The final blow was struck in 1903 in Giles v. Harris, when the court, in a grotesque opinion written by Oliver Wendell Holmes, rejected a challenge to the registration provisions of Alabama’s 1901 Constitution. Holmes agreed that the Alabama Constitution was “a fraud upon the Constitution of the United States,” but observed that if the court ruled in Giles’ favor it would become “a party to the unlawful scheme by accepting it and adding another voter to its fraudulent lists.” By this reasoning, any law that was discriminatory would be a “fraud,” and the court would become party to that fraud by protecting the plaintiff’s right as a citizen.
And so, with the court’s complicity, by 1906, more than 90 percent of African American voters in the South had been disfranchised. The horrors of Jim Crow were quickly sucked into the vacuum.
Similarities to the reasoning of the Roberts Court are both eerie and disquieting. In such decisions as Shelby County v. Holder, disemboweling the Voting Rights Act, and Hawaii v. Trump, upholding a Muslim travel ban, the majority relied on same tortured logic and the same willing blindness that perverted justice in the past. And, as in the Jim Crow era, dozens of states have recently followed the court’s roadmap and initiated legislative efforts to suppress Black voting. Nonetheless, despite its predilection to the contrary, there is evidence that the Roberts Court will be less successful in preventing votes being cast than its predecessors.
The Jim Crow contrivances, such as poll taxes, literacy tests and grandfather clauses, have since been struck down and, as a result, recent state voting laws lack the bite of previous efforts.
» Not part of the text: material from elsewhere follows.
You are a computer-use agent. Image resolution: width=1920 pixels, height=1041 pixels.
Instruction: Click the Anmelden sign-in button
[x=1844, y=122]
Enhancing identification requirements, closing polling places, and limiting mail-in ballots and early voting can make casting a ballot massively inconvenient but, unlike Jim Crow laws, cannot prevent a motivated voter from either registering or going to the polls.
And that is the point. Those attempting to hijack the electoral process want to avoid court challenges entirely. They are attempting to make voting sufficiently cumbersome that enough opposing voters stay home to grant them victory outright, sort of a corollary to Mitt Romney’s “self-deportation” strategy for undocumented immigrants.
As such, the best way to avoid a collapse of the electoral process — and a collapse of American democracy — is for voters to endure any hardship, any inconvenience, to make their voices heard. African Americans in the Jim Crow South risked their jobs, their homes and even their lives to try to cast ballots. We all must do our parts as well.